=== Section Start ===

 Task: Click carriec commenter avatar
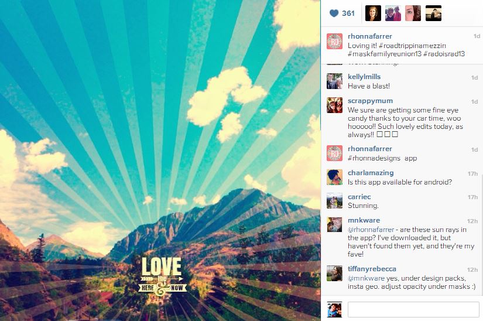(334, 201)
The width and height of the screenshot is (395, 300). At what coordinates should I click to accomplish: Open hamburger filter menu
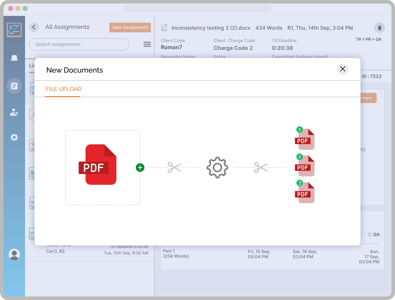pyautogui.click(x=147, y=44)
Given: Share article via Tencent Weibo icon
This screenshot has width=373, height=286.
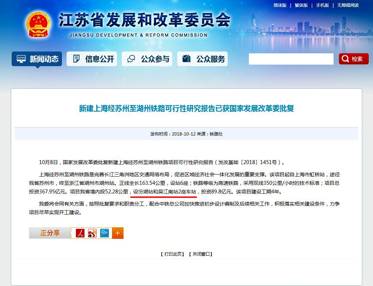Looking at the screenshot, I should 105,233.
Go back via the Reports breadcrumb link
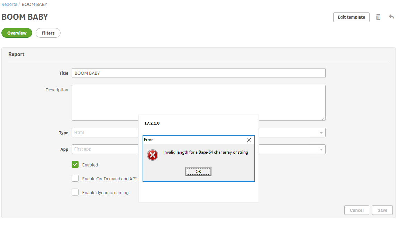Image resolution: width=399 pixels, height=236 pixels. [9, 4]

=== Section End ===
=== Section Start ===

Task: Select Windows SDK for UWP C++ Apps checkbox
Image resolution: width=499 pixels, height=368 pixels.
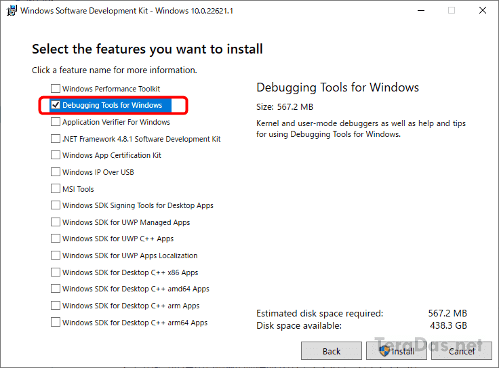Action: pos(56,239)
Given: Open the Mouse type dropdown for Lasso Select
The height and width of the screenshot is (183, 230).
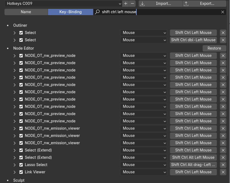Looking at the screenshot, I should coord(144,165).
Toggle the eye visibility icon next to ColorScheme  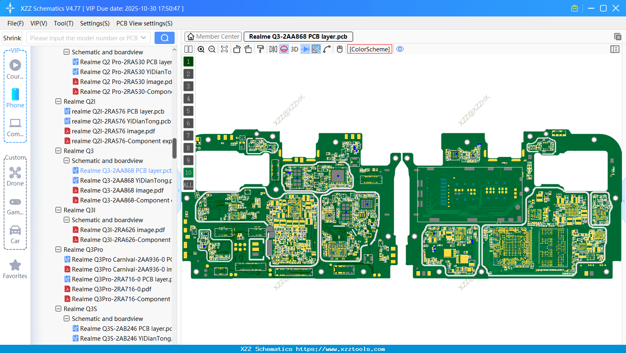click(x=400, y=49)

=== Section End ===

■ **ACTIVITY**
Scan the records for the string "Select" and report each line where it occurs.

■ **ANSWER TO THE EXERCISE**
Task: Select Windows SDK for UWP C++ Apps checkbox
Given: Open the Mouse type dropdown for Lasso Select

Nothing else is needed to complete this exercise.